If anyone has contrary experience I'd like to hear it. I've been seeing this for years with different document scanners and flatbed scanners -- regardless of how I tweak the scanner's settings, I can always get good quality in a small file by re-encoding afterward.

In addition to some other points, the downscaling step in #1 may also smooth out some noise in the source image. Less noise yields more compressible data.

In my own scanning workflow, I scan at 600 or 1200dpi to png, deskew, downscale, and apply a black/white threshold. This is all done with imagemagick: mogrify -deskew 40% -scale 25% -threshold 50%

If I want a PDF after that I'll use img2pdf.

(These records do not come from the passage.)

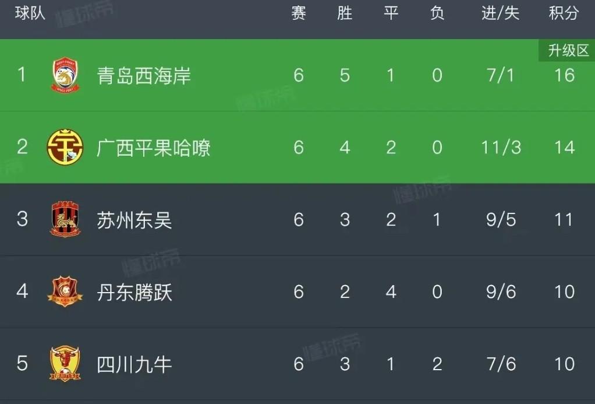Open the 四川九牛 team name
The height and width of the screenshot is (404, 595).
pos(134,364)
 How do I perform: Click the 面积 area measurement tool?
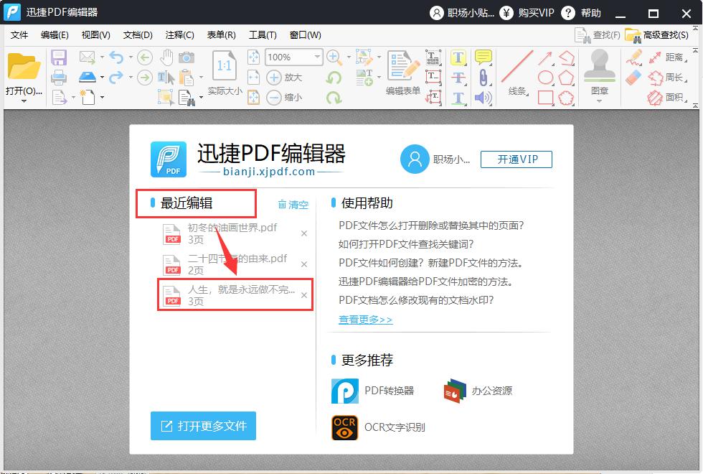[x=674, y=96]
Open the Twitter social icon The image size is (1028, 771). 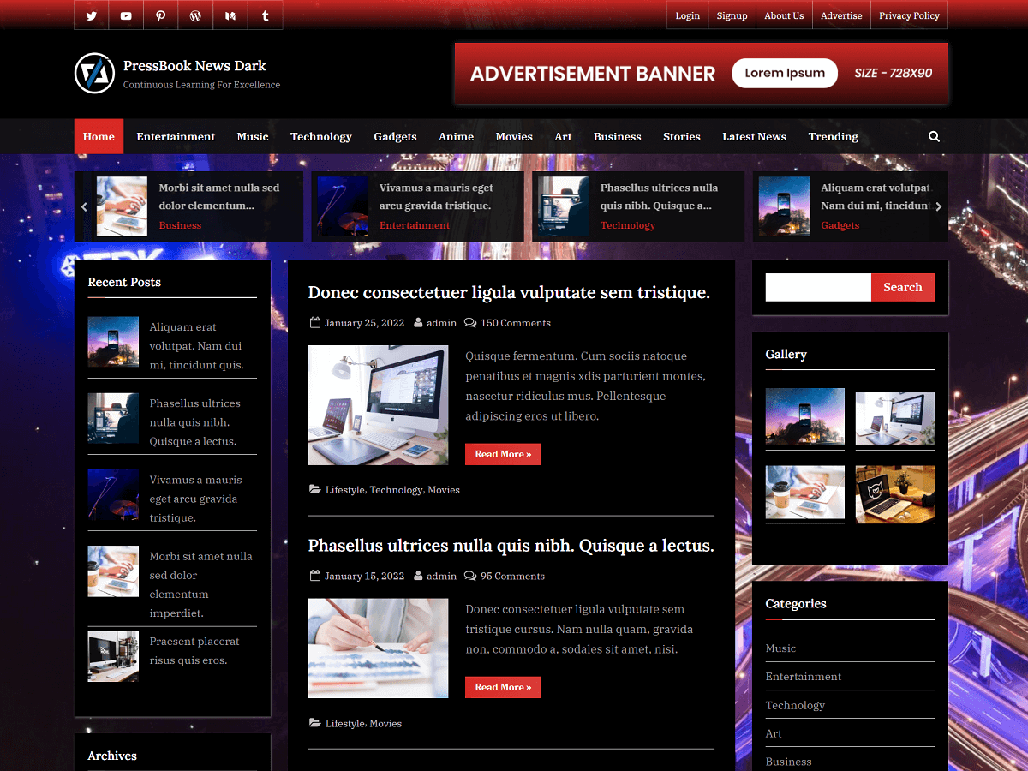click(92, 15)
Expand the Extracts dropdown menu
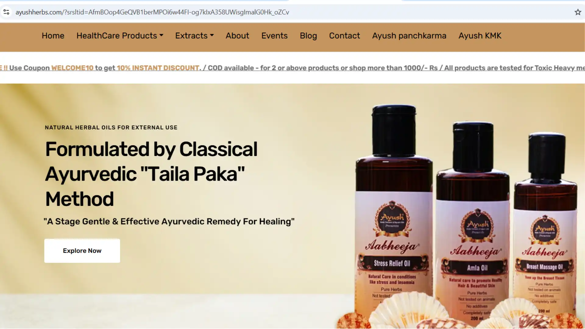 click(194, 36)
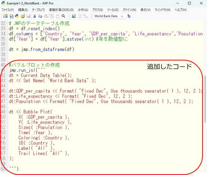Click the open file folder icon
This screenshot has height=175, width=207.
(x=23, y=16)
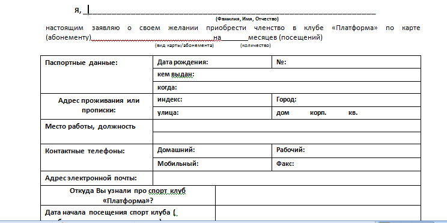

If you're scanning at a lower resolution, the scanner has fewer samples to work with when trying to make a visual representation of your document. If you scan at a higher resolution, the algorithm could at the very least average together nearby samples. It could also detect sharp lines vs fuzzy borders and decide whether the low-res version has a sharp transition or an averaged color between areas.

Low-resolution scans are faster than high-resolution scans for this exact reason: the sampling is worse. There might be the same number of samples per line captured by the linear CCD (and then downsampled), but the distance between scanlines varies by DPI.

> My theory is that scanner manufacturers are deliberately choosing the JPG encoding profile that gets them the fastest result.

This is more-or-less correct. The chips in the printers have a lot less power than your CPU, and the algorithms are a lot worse than those in Photoshop.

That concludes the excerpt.